Single by Mark Medlock

from the album Mr. Lonely
- Released: 11 May 2007
- Length: 3:14
- Label: 19; Columbia; Sony BMG;
- Songwriter: Dieter Bohlen
- Producer: Dieter Bohlen

Mark Medlock singles chronology
|  | "Now or Never" (2007) | "You Can Get It" (2007) |

= Now or Never (Mark Medlock song) =

"Now or Never" is a song by German recording artist Mark Medlock, the winner of the fourth season of the reality television talent show Deutschland sucht den Superstar, broadcast on RTL in 2007. Serving as both his coronation song and debut single, the song was written and produced by DSDS judge Dieter Bohlen. Released in May 2007, it reached the top of the singles charts in Austria, Germany, and Switzerland and was later included on Medlock's debut album Mr.
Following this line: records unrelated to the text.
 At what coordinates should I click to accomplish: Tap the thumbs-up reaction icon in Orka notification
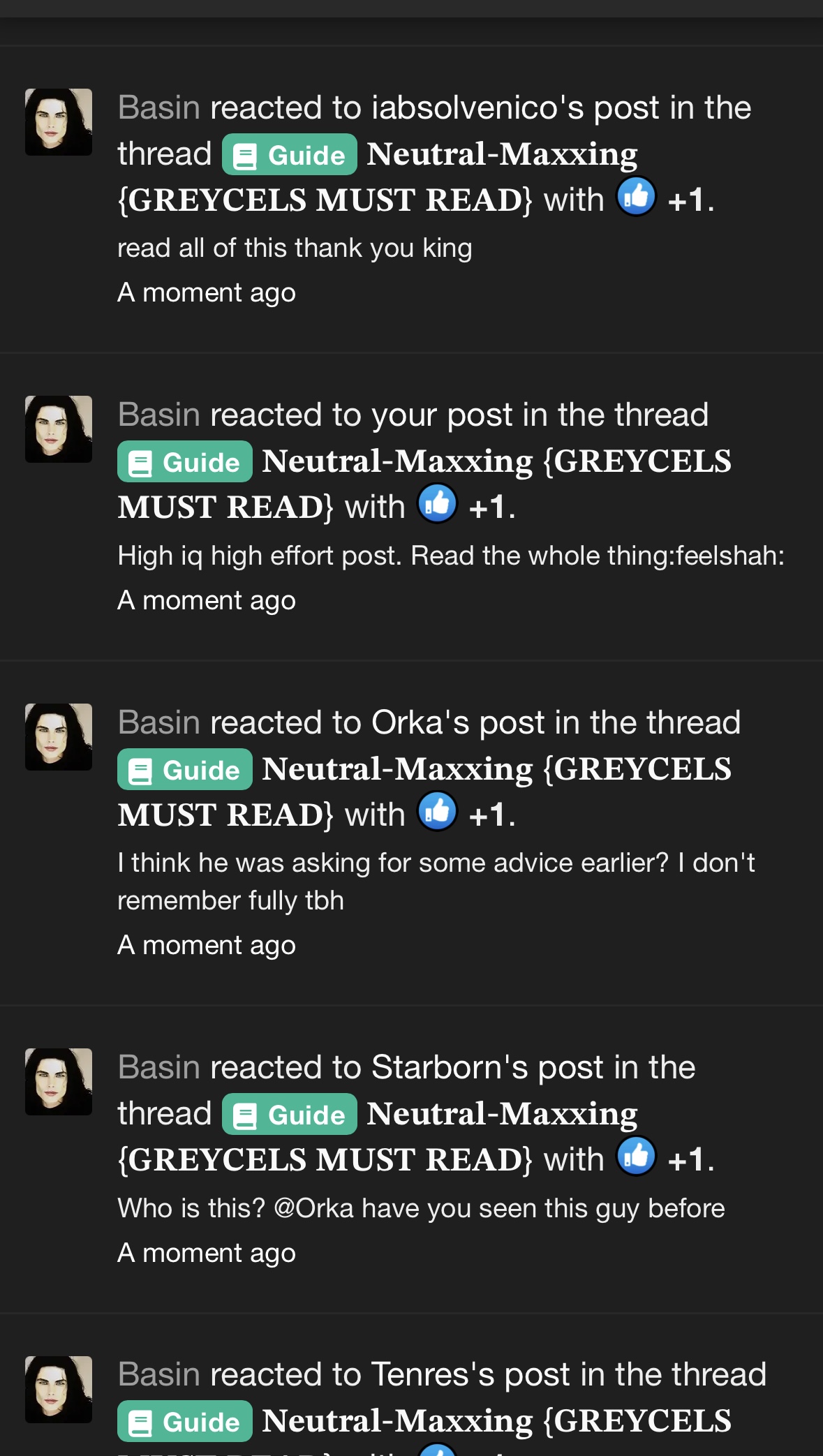click(438, 812)
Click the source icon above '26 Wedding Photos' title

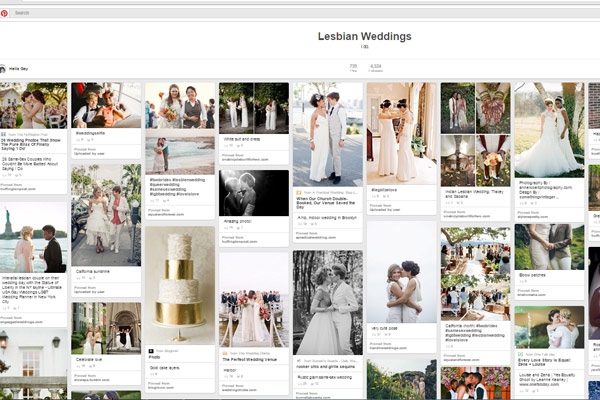(x=4, y=133)
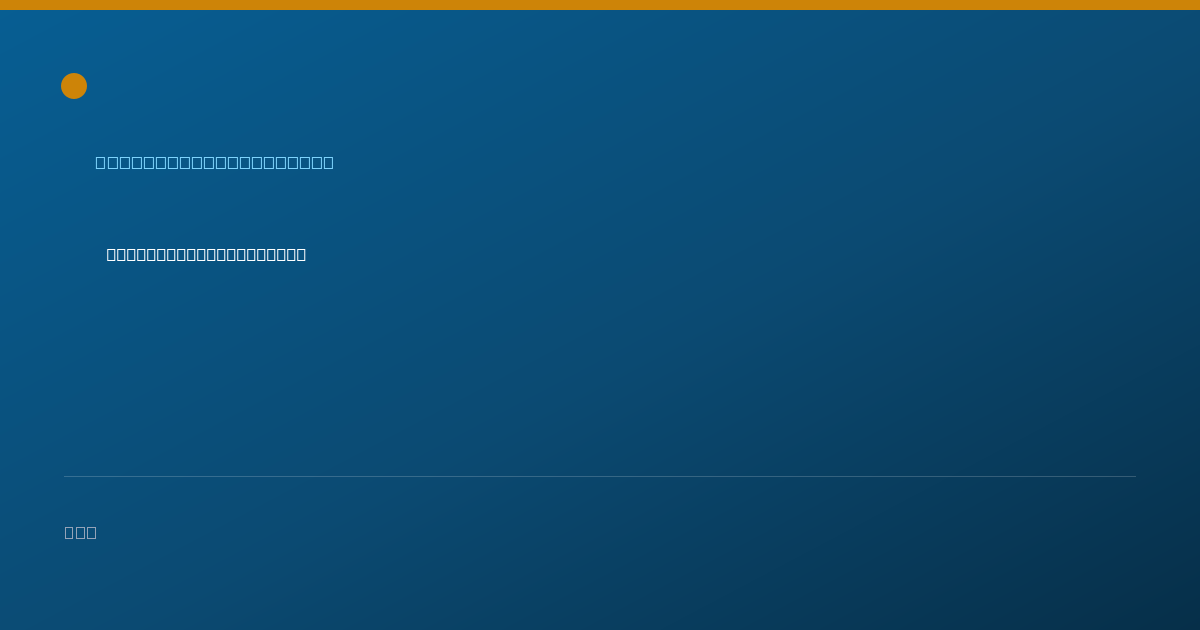Click the orange bar along the top edge
The height and width of the screenshot is (630, 1200).
tap(600, 5)
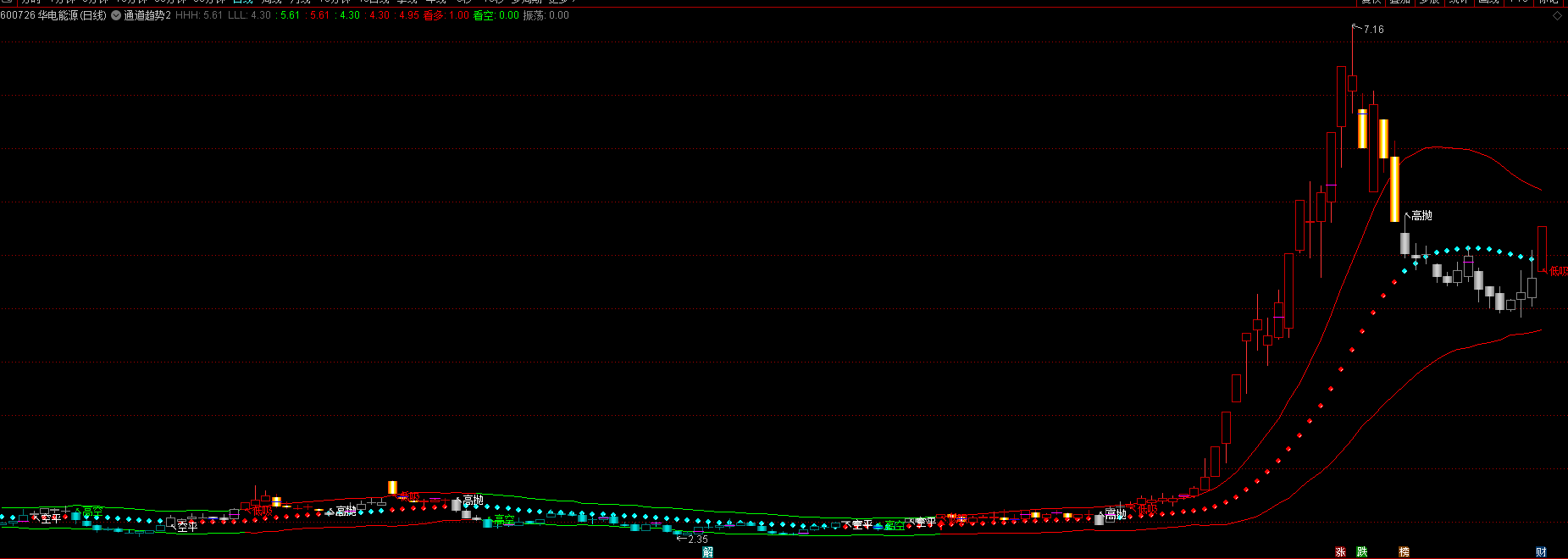Click the red 涨 marker icon

pyautogui.click(x=1340, y=552)
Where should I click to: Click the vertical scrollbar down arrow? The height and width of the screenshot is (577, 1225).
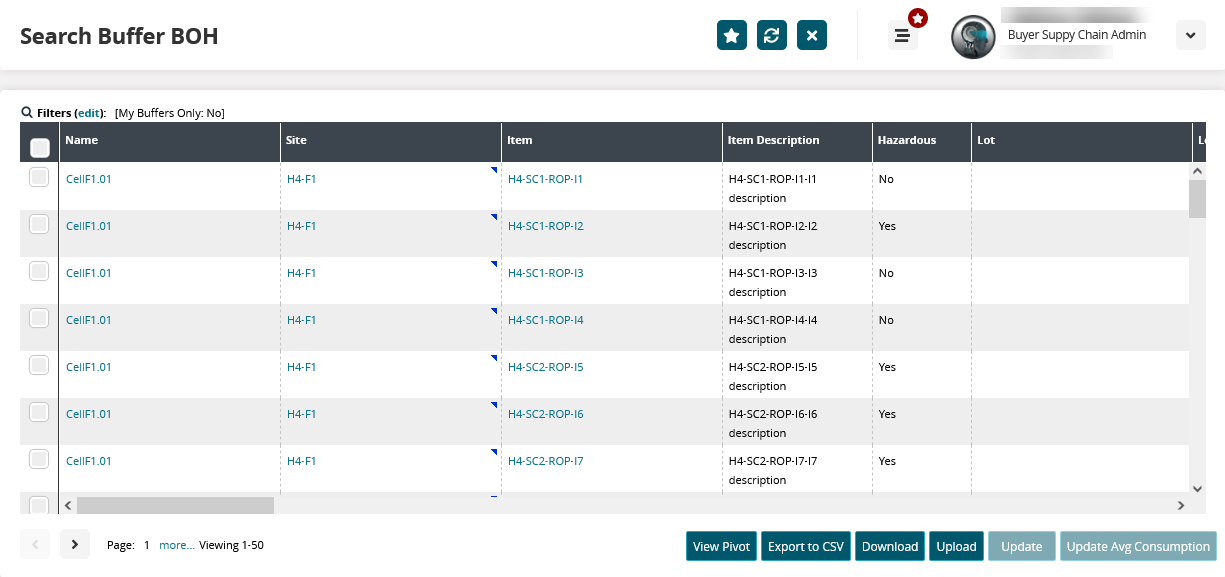point(1197,488)
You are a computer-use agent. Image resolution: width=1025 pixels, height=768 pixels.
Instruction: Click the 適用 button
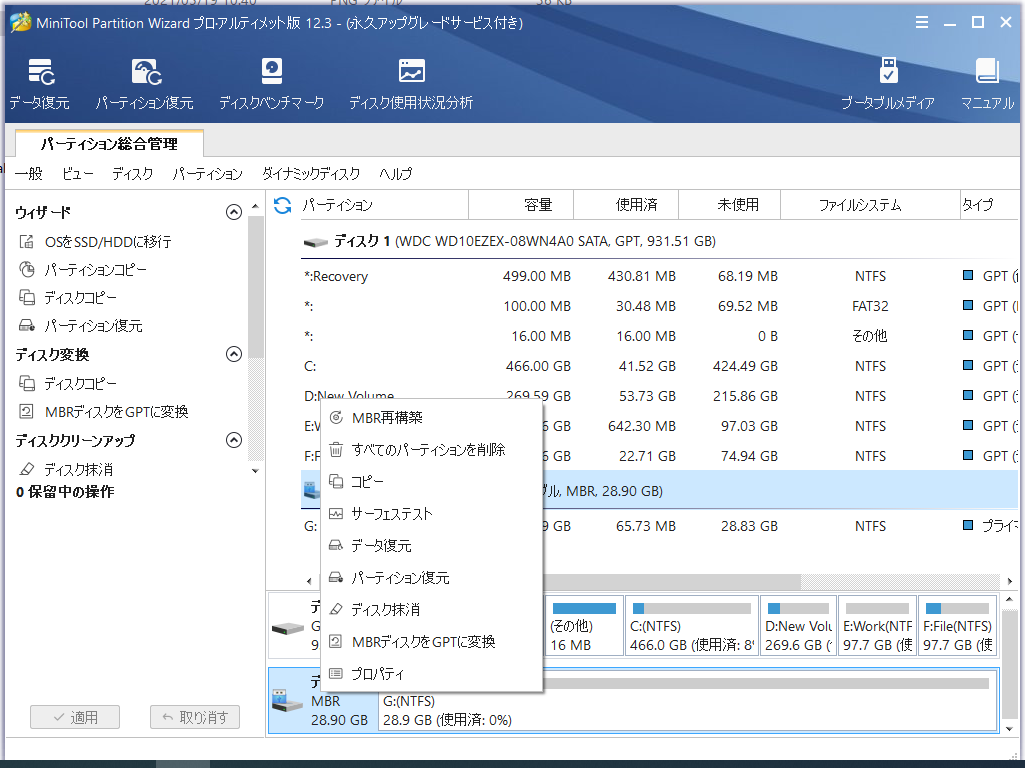[x=74, y=716]
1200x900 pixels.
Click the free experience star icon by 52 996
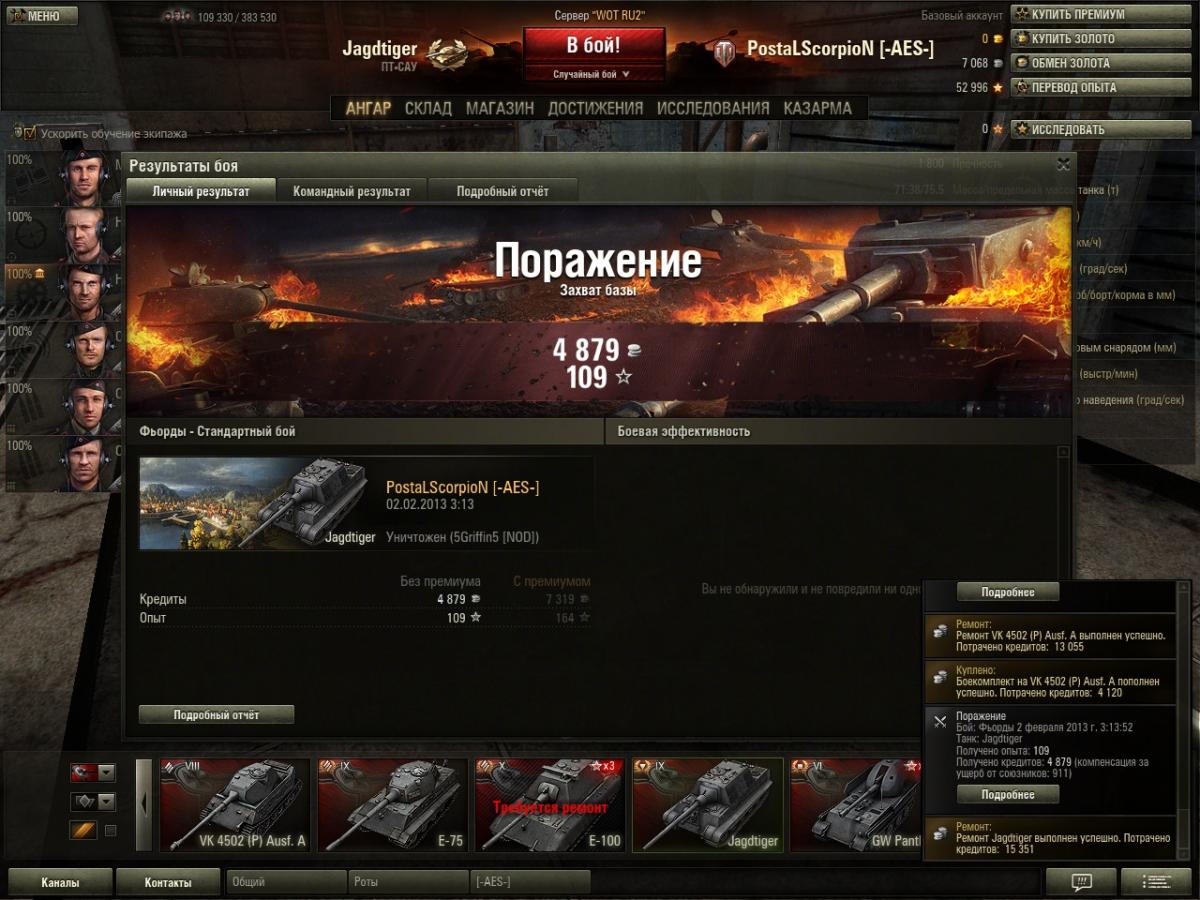click(x=997, y=88)
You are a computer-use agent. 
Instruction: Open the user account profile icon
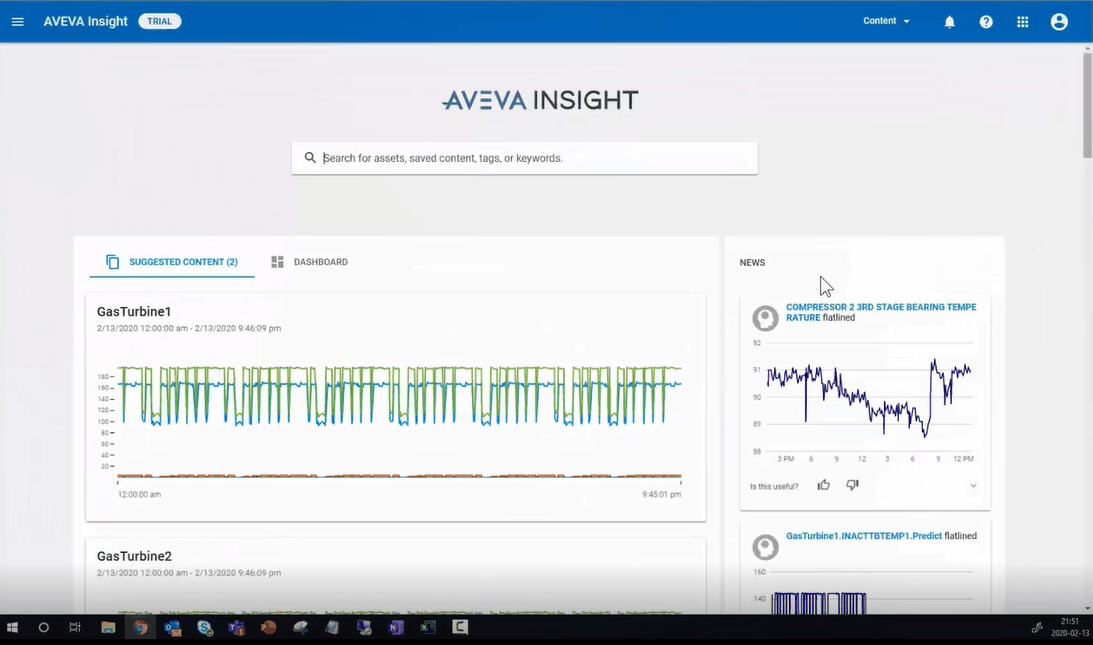(1059, 22)
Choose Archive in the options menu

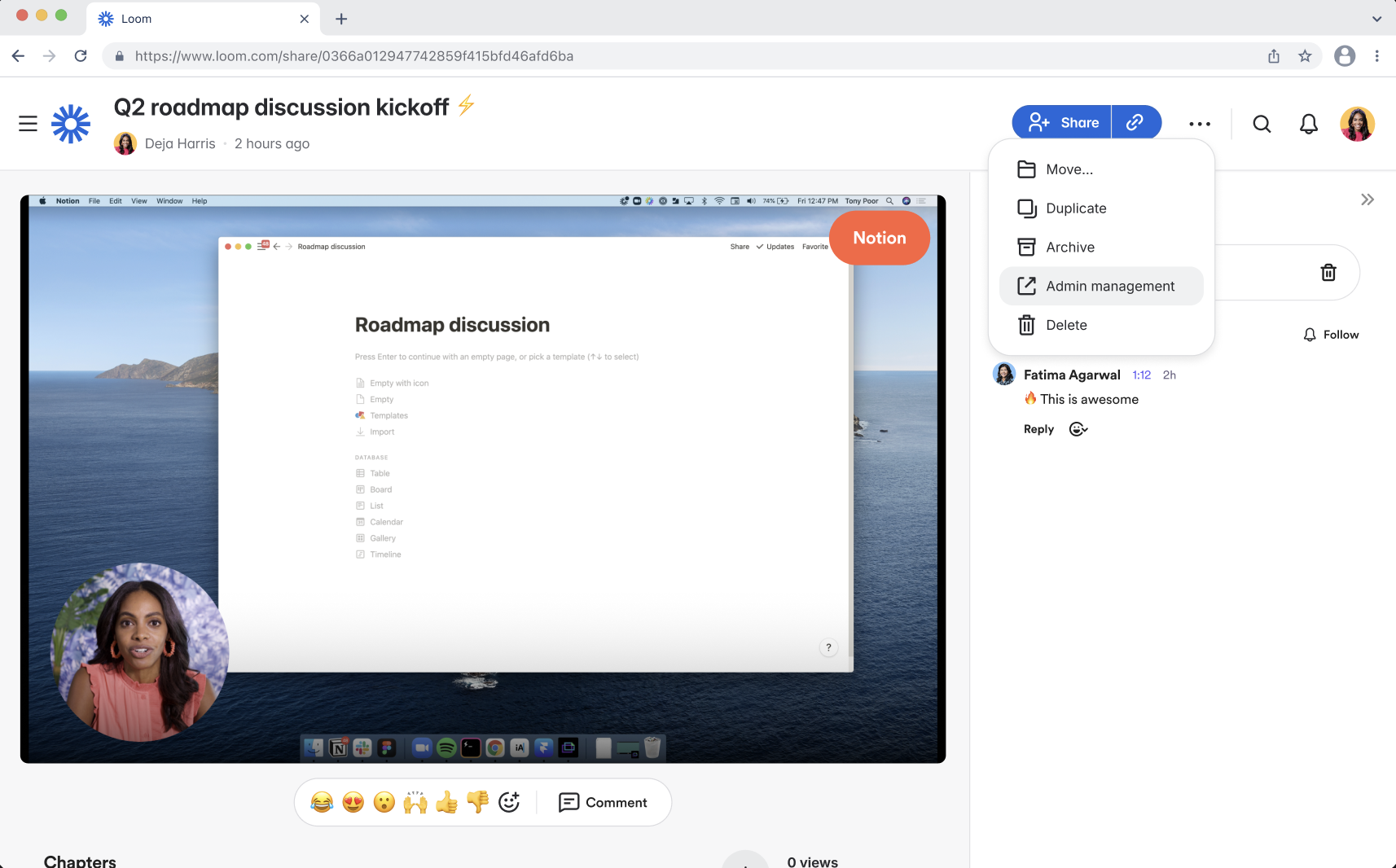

Lonely, released in June 2007.

==Track listing==
All tracks written and produced by Dieter Bohlen; co-produced by Joachim "Jeo" Mezei.

2-Track single
| No. | Title | Length |
|---|---|---|
| 1. | "Now or Never" (single version) | 3:14 |
| 2. | "Only a Fool" | 3:23 |

Maxi single
| No. | Title | Length |
|---|---|---|
| 1. | "Now or Never" (single version) | 3:14 |
| 2. | "Now or Never" (acoustic version) | 3:12 |
| 3. | "Now or Never" (instrumental version) | 3:13 |
| 4. | "Only a Fool" | 3:23 |

==Charts==

===Weekly charts===

Weekly chart performance for "Now or Never"
| Chart (2007) | Peak position |
|---|---|
| Austria (Ö3 Austria Top 40) | 1 |
| Germany (GfK) | 1 |
| Switzerland (Schweizer Hitparade) | 1 |

===Year-end charts===

Year-end chart performance for "Now or Never"
| Chart (2007) | Position |
|---|---|
| Austria (Ö3 Austria Top 40) | 14 |
| Germany (GfK) | 7 |
| Switzerland (Schweizer Hitparade) | 25 |

==Certifications==

Certifications for "Now or Never"
| Region | Certification | Certified units/sales |
| Austria (IFPI Austria) | Gold | 15,000^{*} |
| Germany (BVMI) | Platinum | 300,000^{^} |
^{*} Sales figures based on certification alone. ^{^} Shipments figures based on certification alone.